- Court: Privy Council
- Citations: [1974] UKPC 1, [1975] AC 154
- Transcript: PC ruling

Court membership
- Judges sitting: Lord Wilberforce, Lord Hodson, Viscount Dilhorne, Lord Simon of Glaisdale, Lord Salmon

Case opinions
- Lord Reid

Keywords
- Privity, consideration, third parties

= NZ Shipping Co Ltd v A M Satterthwaite & Co Ltd =

1974 decision of the Judicial Committee of the Privy Council

New Zealand Shipping Co. Ltd. v. A. M. Satterthwaite & Co. Ltd., or The Eurymedon (/jʊəˈrɪmədɒn/) is a leading case on contract law by the Judicial Committee of the Privy Council. This 1974 case establishes the conditions when a third party may seek the protection of an exclusion clause in a contract between two parties.

==Facts==
A drilling machine was to be shipped from Liverpool to Wellington, New Zealand. The bill of lading stipulated the limited liability of the carrier. It further stated that the clause would extend to servants, agents, and any independent contractors, which is often referred to as a "Himalaya clause". The carrier company was a subsidiary of the company that also owned the stevedore operation that unloaded the drill. Due to negligence the stevedores damaged the drill while unloading it. The stevedores claimed protection of the immunity clause in the contract between the carrier and Satterthwaite.

==Judgment==
This case had facts on all fours with the earlier House of Lords' case, Scruttons Ltd v Midland Silicones Ltd, where their lordships held that the doctrine of privity prevented the stevedore from relying on a limitation of liability clause in a bill of lading. However, in that case Lord Reid proposed that in future such stevedores might be covered under the contractual clause through agency provided certain pre-conditions were satisfied:

I can see a possibility of success of the agency argument if (first) the bill of lading makes it clear that the stevedore is intended to be protected by the provisions in it which limit liability, (secondly) the bill of lading makes it clear that the carrier, in addition to contracting for these provisions on his own behalf, is also contracting as agent for the stevedore that these provisions should apply to the stevedore, (thirdly) the carrier has authority from the stevedore to do that, or perhaps later ratification by the stevedore would suffice, and (fourthly) that any difficulties about consideration moving from the stevedore were overcome. And then to affect the consignee it would be necessary to show that the provisions of the Bills of Lading Act 1855 apply.

In this case, the Privy Council considered that all four aspects of the "Lord Reid test" had been met, so that the stevedores were fully protected under the damage exclusion clause. Also, it used the concept of implied agency to give effect to the exemption (Himalaya) clause (thus extending it from the carriers to the stevedores) using the carriers as the agent.

**DATA:**
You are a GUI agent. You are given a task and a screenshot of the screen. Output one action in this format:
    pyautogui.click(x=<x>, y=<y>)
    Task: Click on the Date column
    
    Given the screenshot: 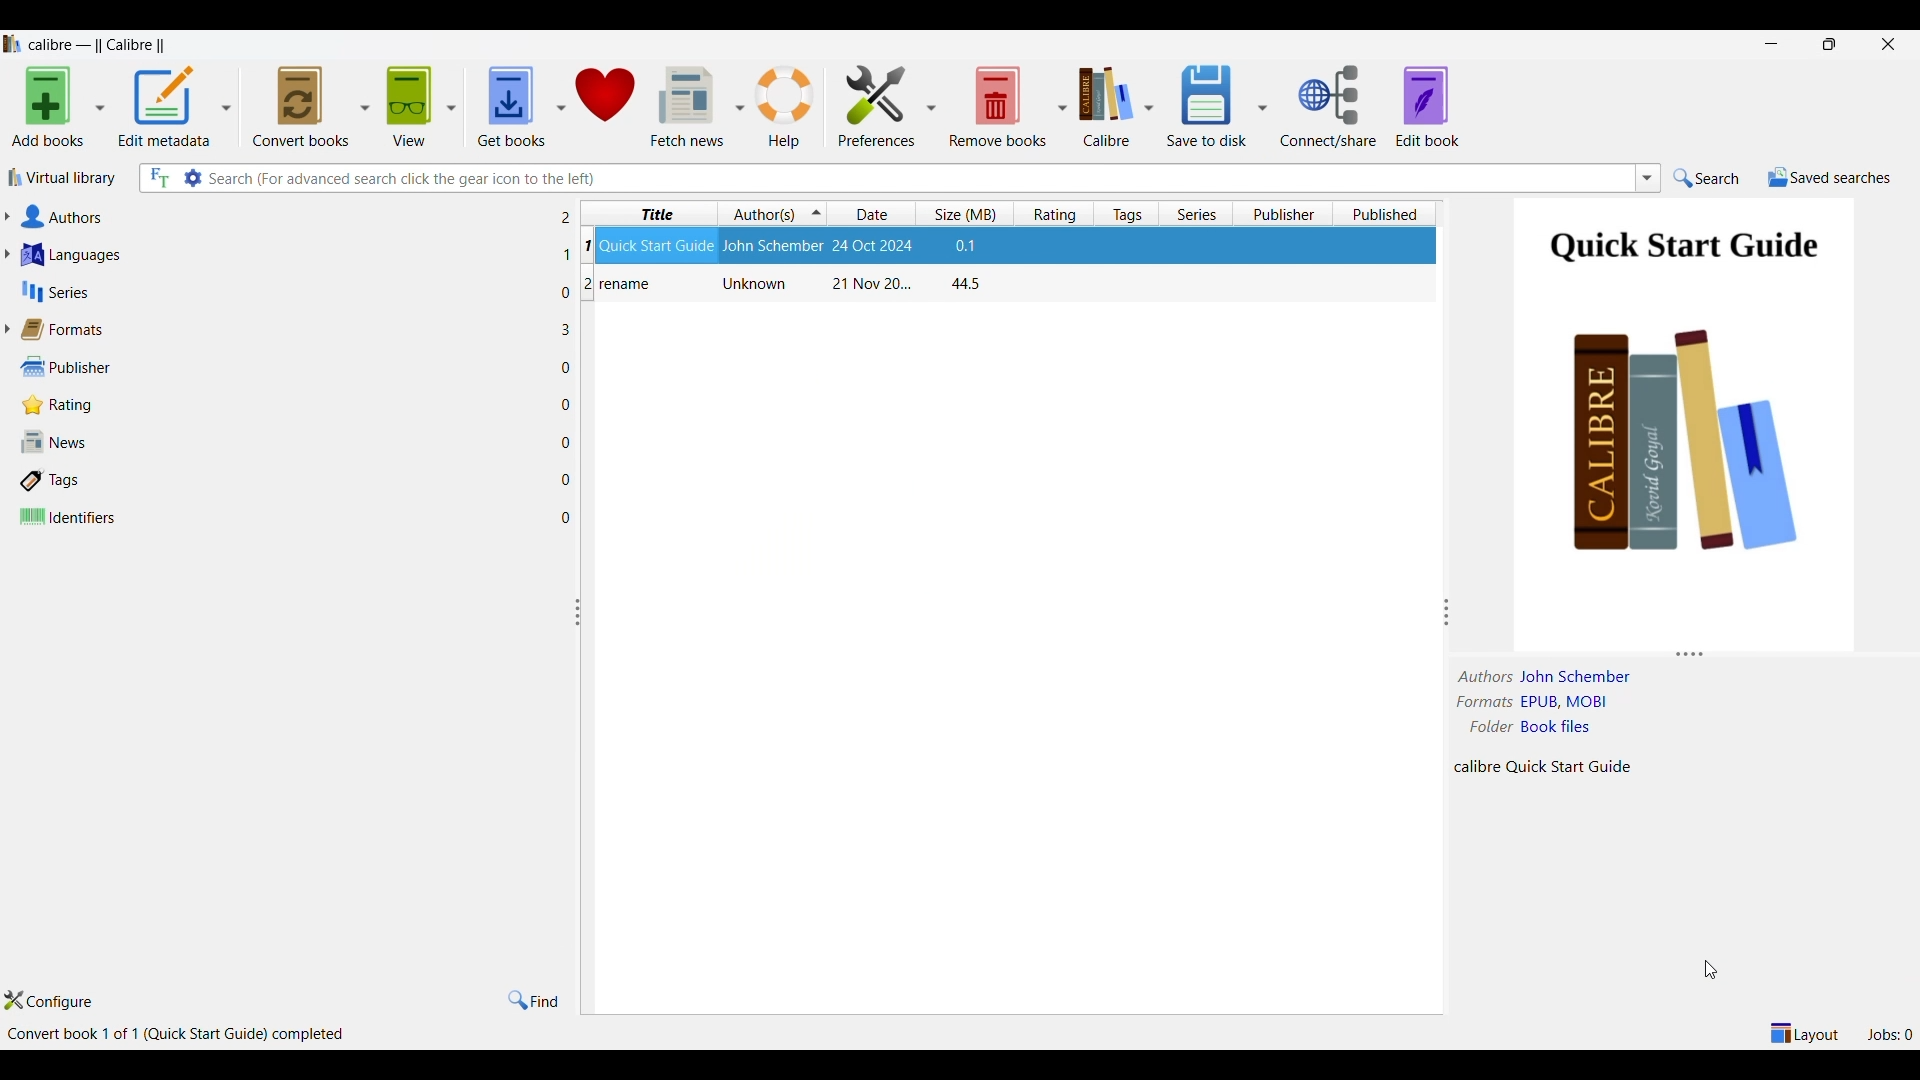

**STATED GOAL 1:** Translate this sentence from the case summary into Spanish: "A drilling machine was to be shipped from Liverpool to Wellington, New Zealand."
**STATED GOAL 2:**
State whether each statement agrees with the case summary, answering yes or no and quoting the words of the case summary that decide it.
(a) The stevedores damaged the drill while loading it.
(b) The carrier company was a subsidiary of the company that owned the stevedore operation.
(c) The Privy Council held that only some of the conditions in the "Lord Reid test" were satisfied.
**STATED GOAL 3:**
Answer these questions using the case summary.
(a) From which city was the drilling machine to be shipped?
(b) Which earlier House of Lords case had facts on all fours with this one?
(c) Which Act would have to apply for the provisions to affect the consignee?

**WRITTEN REPLY 1:** Una máquina perforadora debía enviarse de Liverpool a Wellington, Nueva Zelanda.

**WRITTEN REPLY 2:**
(a) No: "the stevedores damaged the drill while unloading it."
(b) Yes: "The carrier company was a subsidiary of the company that also owned the stevedore operation that unloaded the drill."
(c) No: "the Privy Council considered that all four aspects of the "Lord Reid test" had been met"

**WRITTEN REPLY 3:**
(a) Liverpool
(b) Scruttons Ltd v Midland Silicones Ltd
(c) The Bills of Lading Act 1855